[Stored data entries]
+===+
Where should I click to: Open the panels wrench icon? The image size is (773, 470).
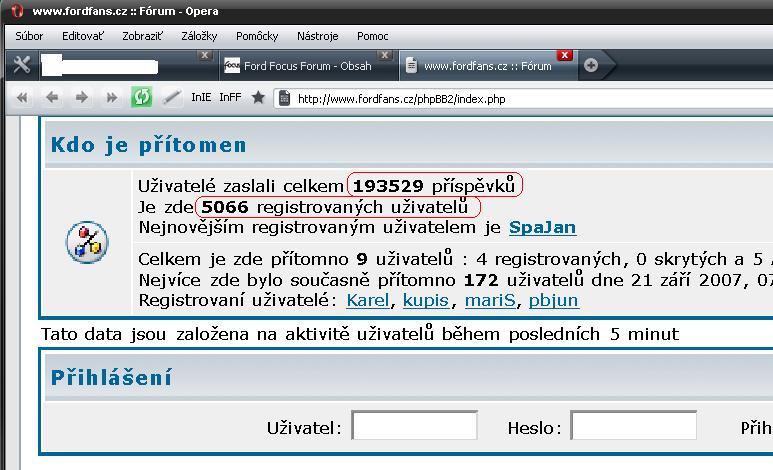click(21, 66)
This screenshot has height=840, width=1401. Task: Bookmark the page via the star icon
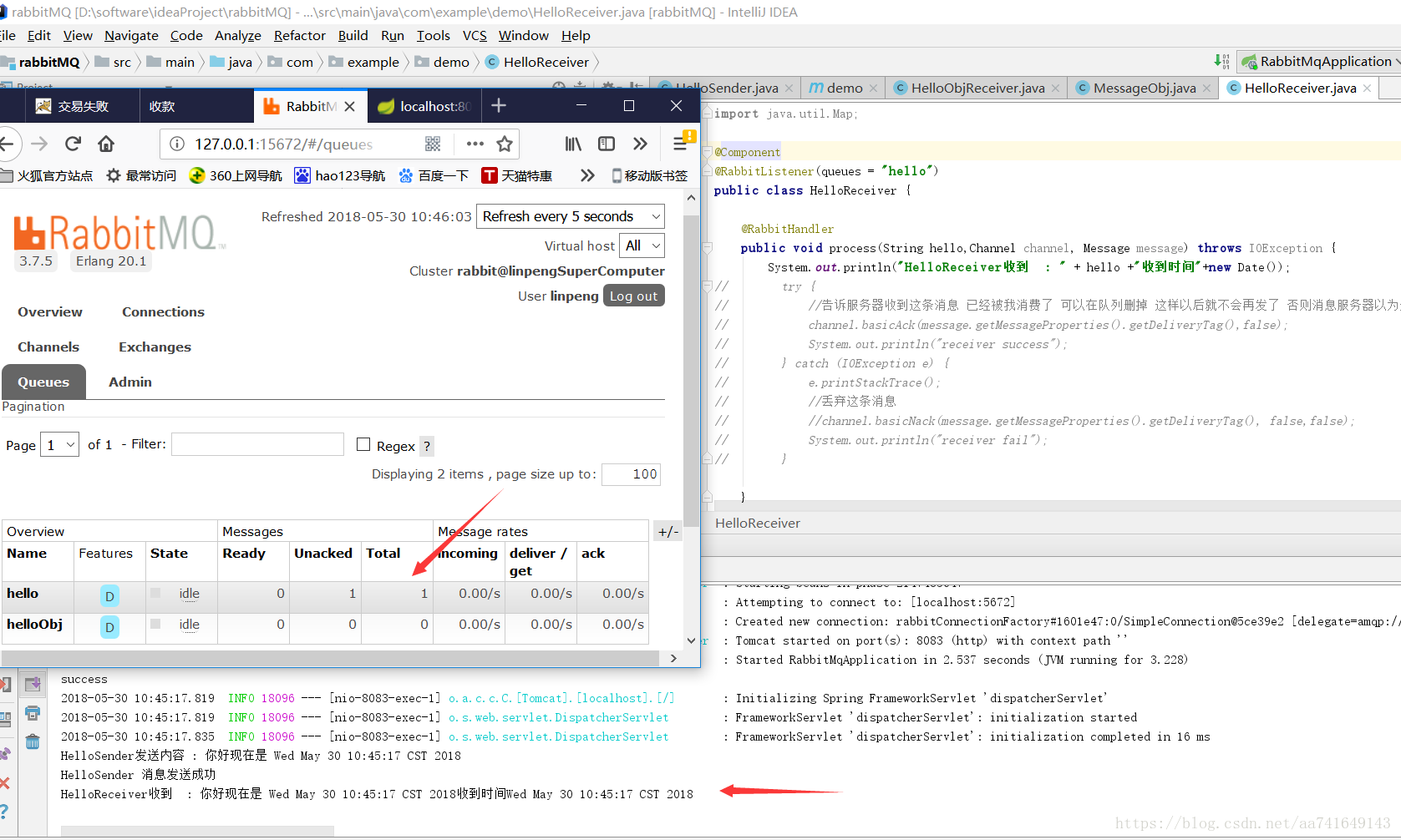(x=505, y=144)
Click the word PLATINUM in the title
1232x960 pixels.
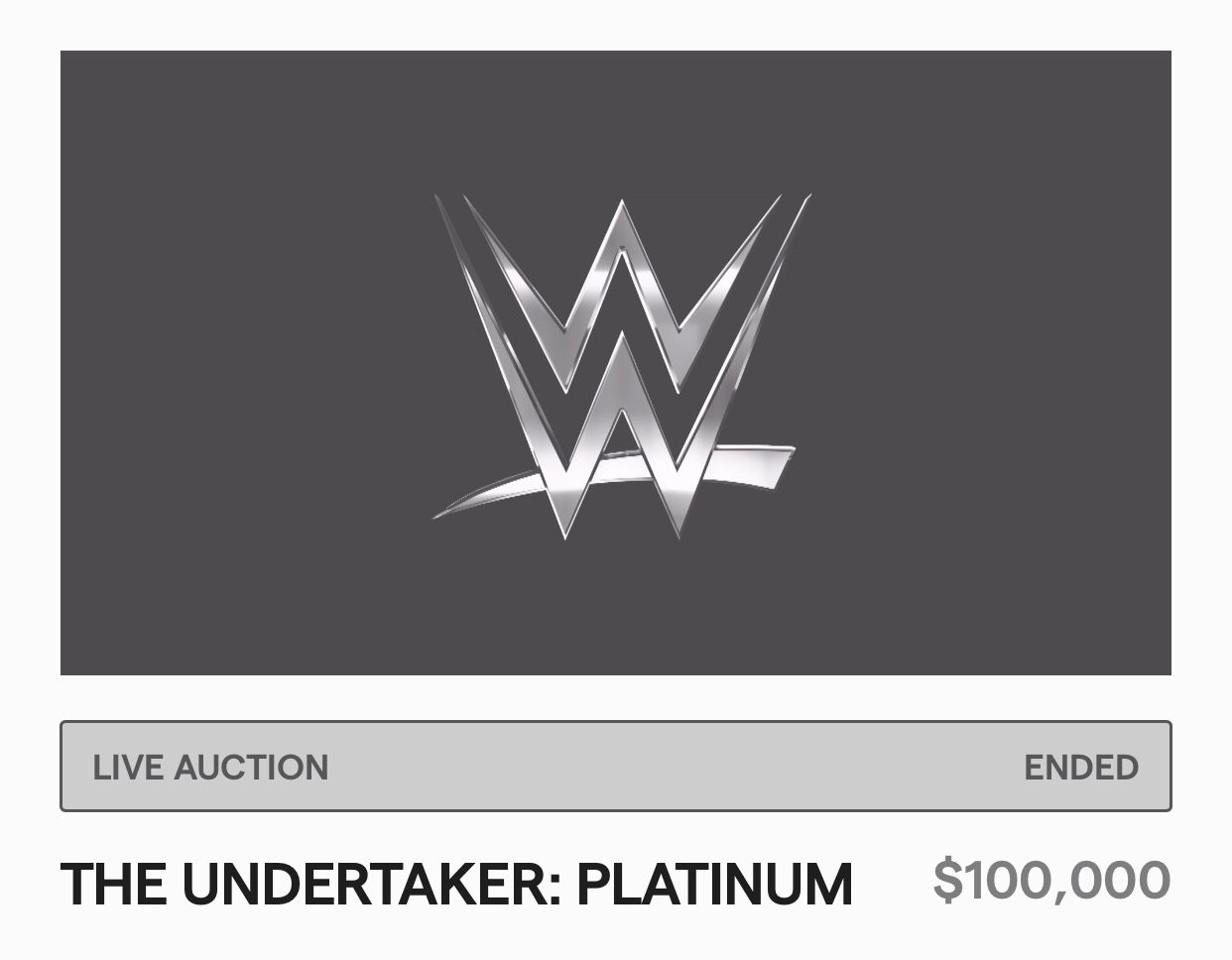[714, 884]
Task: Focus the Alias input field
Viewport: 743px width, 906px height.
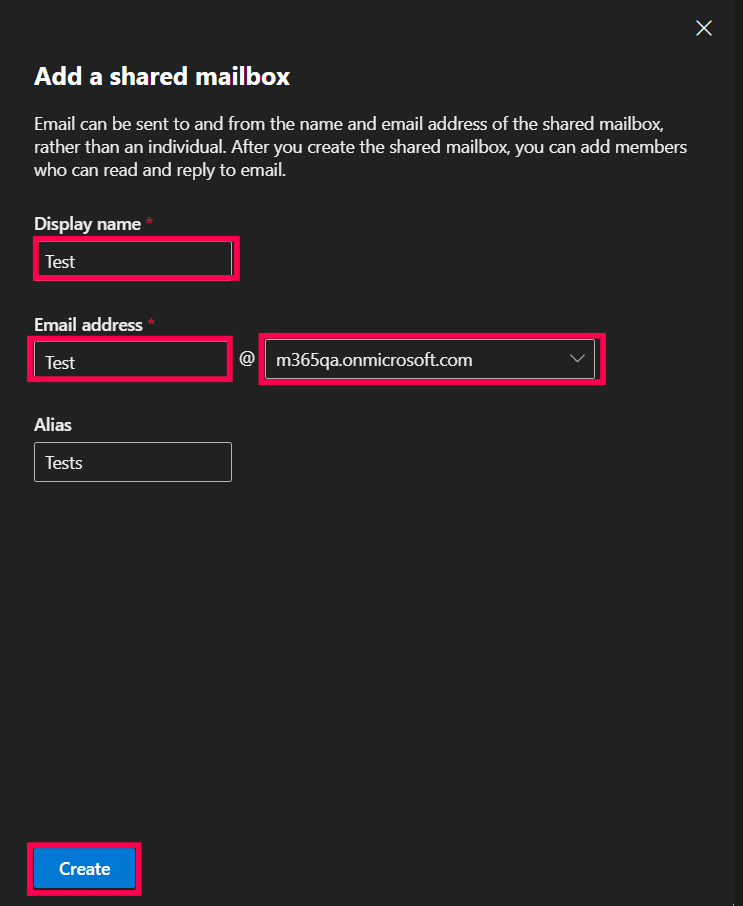Action: click(x=132, y=462)
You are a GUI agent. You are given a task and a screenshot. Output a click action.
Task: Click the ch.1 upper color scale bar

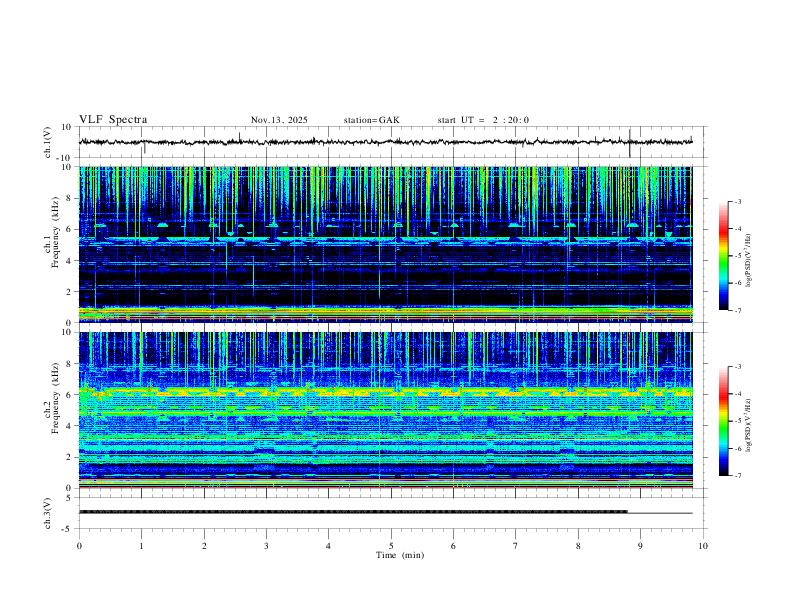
+===+
Write out every line of the listing again, requests included, and omit the pictures. Multiply each click coordinate in the answers by 2.4, round to whole numbers with halves going up, and leave every number in the requests unchanged.

> **OUTPUT FOR THIS TASK**
Where should I click to: Open the panels wrench icon? The image size is (773, 470).
click(50, 158)
This screenshot has height=840, width=1401. Task: Bookmark the page via the star icon
(x=1212, y=346)
Click the word PLATINUM in the title
1232x960 pixels.
[1714, 2122]
Task: Focus the Alias input field
Viewport: 743px width, 906px height.
Action: click(x=317, y=1109)
You are a GUI agent. You are given a task and a screenshot. Output a click action.
Task: Click the ch.1 upper color scale bar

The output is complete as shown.